Legality or Morality?
The Act seems to be concerned with criminal wrongdoing. However Tribunals do seem to be becoming more receptive to the idea that moral or ethical failures could also be the subject of a qualifying disclosure.
The Act permits disclosure were there is a risk of “exceptionally serious failure”. What amounts to such is dealt with on a case by case basis. Generally, though, any disclosure that is in the general public interest (which is not the same as ‘of interest to the public) will be protected so long as the person does not make the disclosure for personal gain. Whom is told will be a relevant factor. A disclosure to the police or a regulator may be warranted, where a tip-off to the press would not.
Generally, disclosure must be made to one of the following types of people or organisations:
Employer includes anyone senior to the person disclosing, or any other person nominated by the employer. This could include a Health and Safety Representative, or a Union official.
Where the wrongdoing is the responsibility of the employer, disclosure is permitted to an appropriate third party; such as an auditor or even a former director of the company, for example.
If a disclose has been made to one of the above and no remedial action has been taken, or the person making the disclosure reasonably believes they would suffer a detriment for doing so; then they may make the disclosure to some other organisation or person; so long as they do not do so for personal gain.
Facts, not opinion
The disclosure must relate to a factual situation. Merely expressing a negative opinion as to the conduct of the employer would not be protected.
Allegations can be Information
The wrongdoing need not be established or proven. A person who reported that there was a rumour at work that the company was involved in dangerous practices might be protected, even if it transpired that the rumour wasn’t true.
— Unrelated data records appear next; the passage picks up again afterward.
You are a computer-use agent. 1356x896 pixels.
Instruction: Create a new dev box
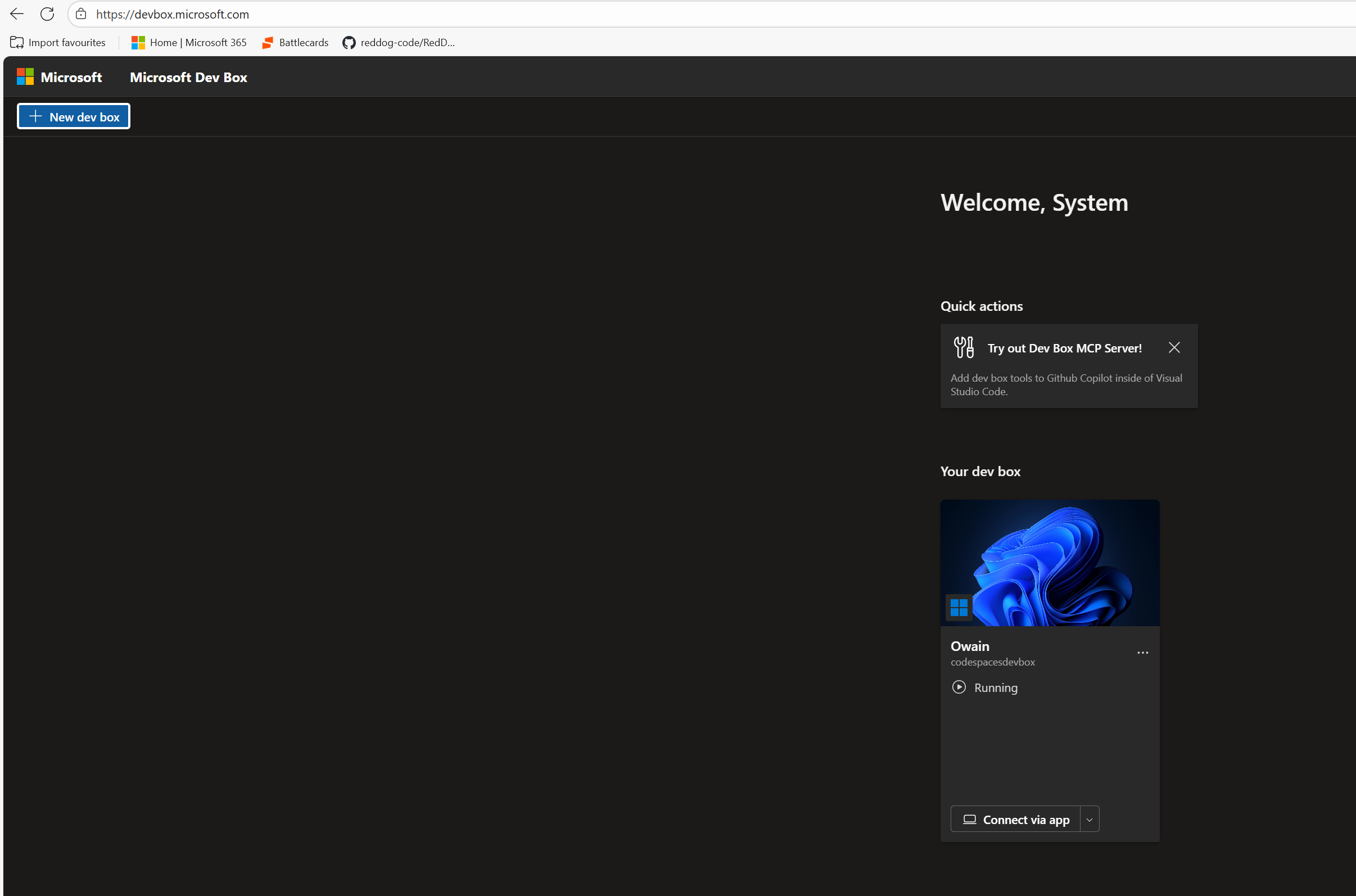73,116
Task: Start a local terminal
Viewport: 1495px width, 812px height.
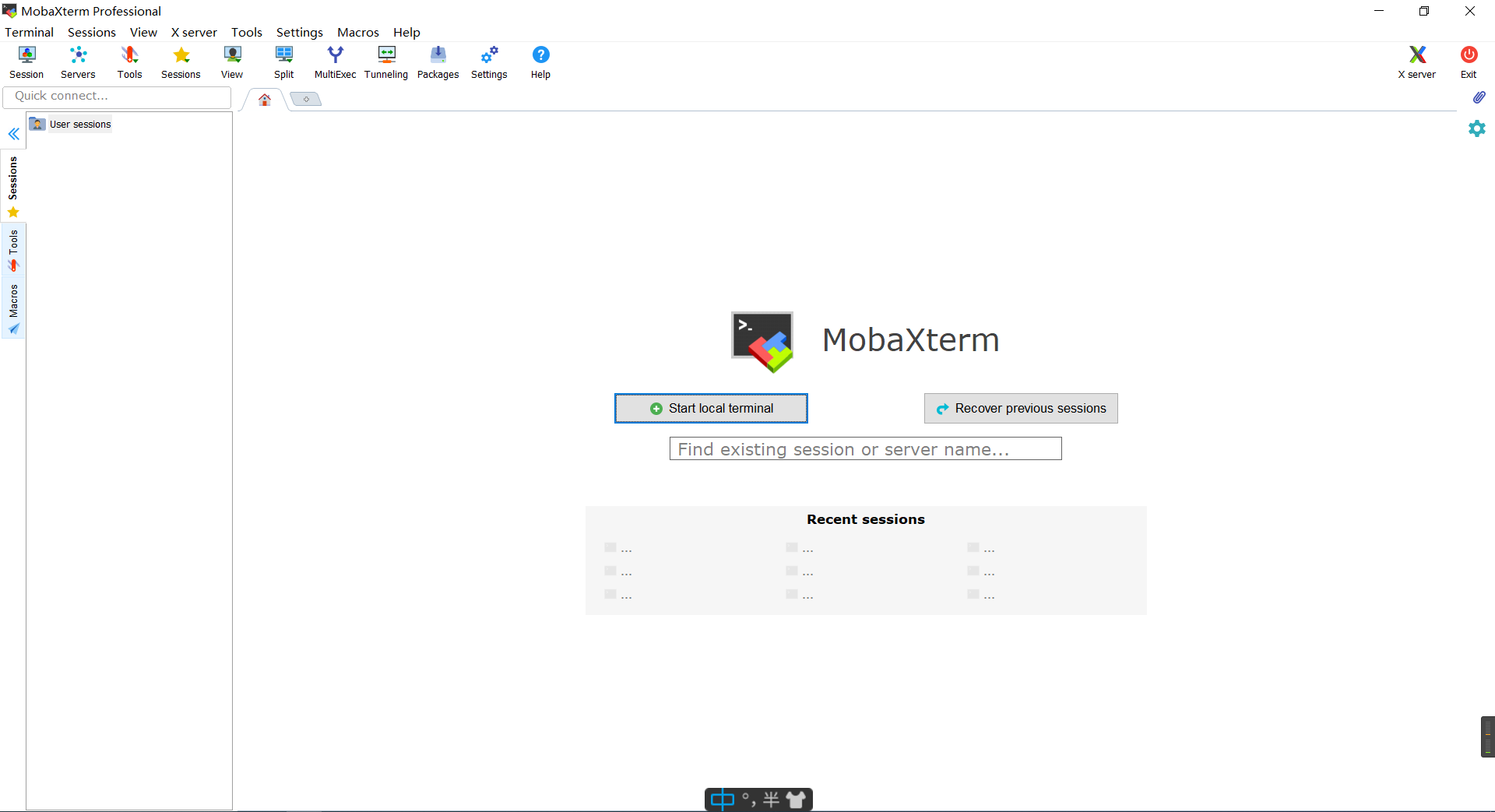Action: [x=710, y=407]
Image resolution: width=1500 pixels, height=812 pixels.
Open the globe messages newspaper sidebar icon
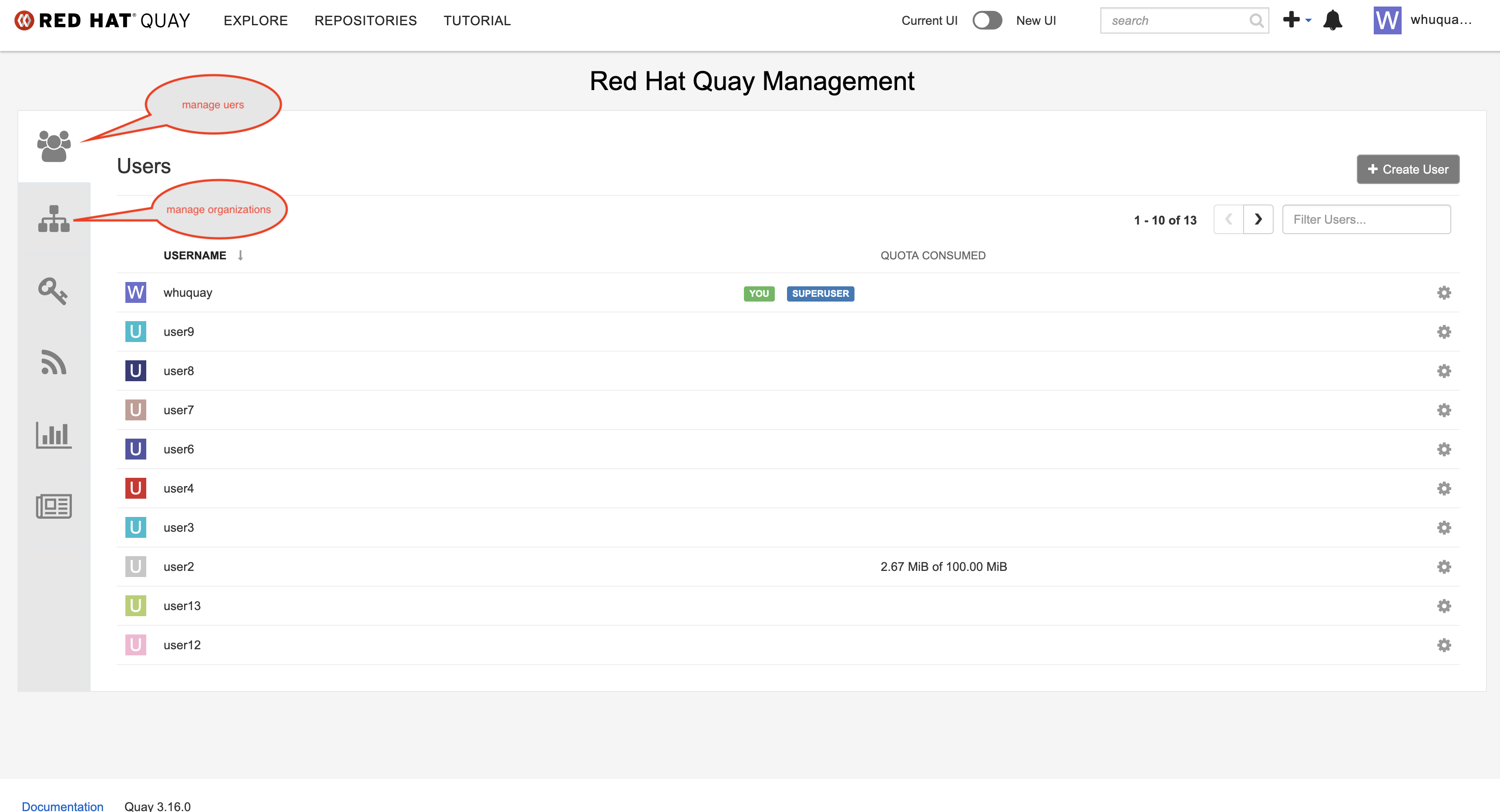pos(54,507)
The person making a disclose of a criminal activity need not specify exactly which law is being broken. A general layperson’s assessment of the activity would be enough. The protection also applies where a person reasonably believes an activity amounts to a crime; even if the activity is not actually an offence in law.
It is only the disclosure that is protected; not the way the information was obtained. So, if the information was obtained illegally, or even in breach of employment contract, it might not be unlawful to take disciplinary action over that.
There is no longer a requirement that the disclosure be made in good faith. A disgruntled employee who made the disclosure just to cause trouble for their bosses would still be protected.
Any award of damages, though, could be adjusted to take into account the motivation behind the disclosure.
The wrongdoing need not be by the employer. Disclosures relating to third parties, such as suppliers or subcontractors, are also protected.
It will not be a breach of a non-disclosure agreement to make a protected disclosure, and any clause seeking to prohibit this would be invalid and unenforceable.
Detriment is widely defined. It is not limited to dismissal. Any negative consequences would count. A claim can also be brought against any co-worker of agent or the employer who subjects the person to a detriment.
Common law public interest defence
The Act applies to a wide variety of workers. Some people, however, are excluded from its protections. They include police officers and people working in the intelligence and security services.
There is, however, a common law public interest defence to ‘whistleblowing’. Further, people have Article 10 rights under the European Convention of Human Rights to free speech. It is a breach of Article 14 of the convention to treat people differently merely because of ‘status’.
Thus, recently, a judge was able to bring a successful whistleblowing claim, despite being an ‘office holder’ rather than a worker as defined by the Act.
It would be interesting to see if other normally excluded persons could derive protection under the same principles; such as government employees in sensitive positions.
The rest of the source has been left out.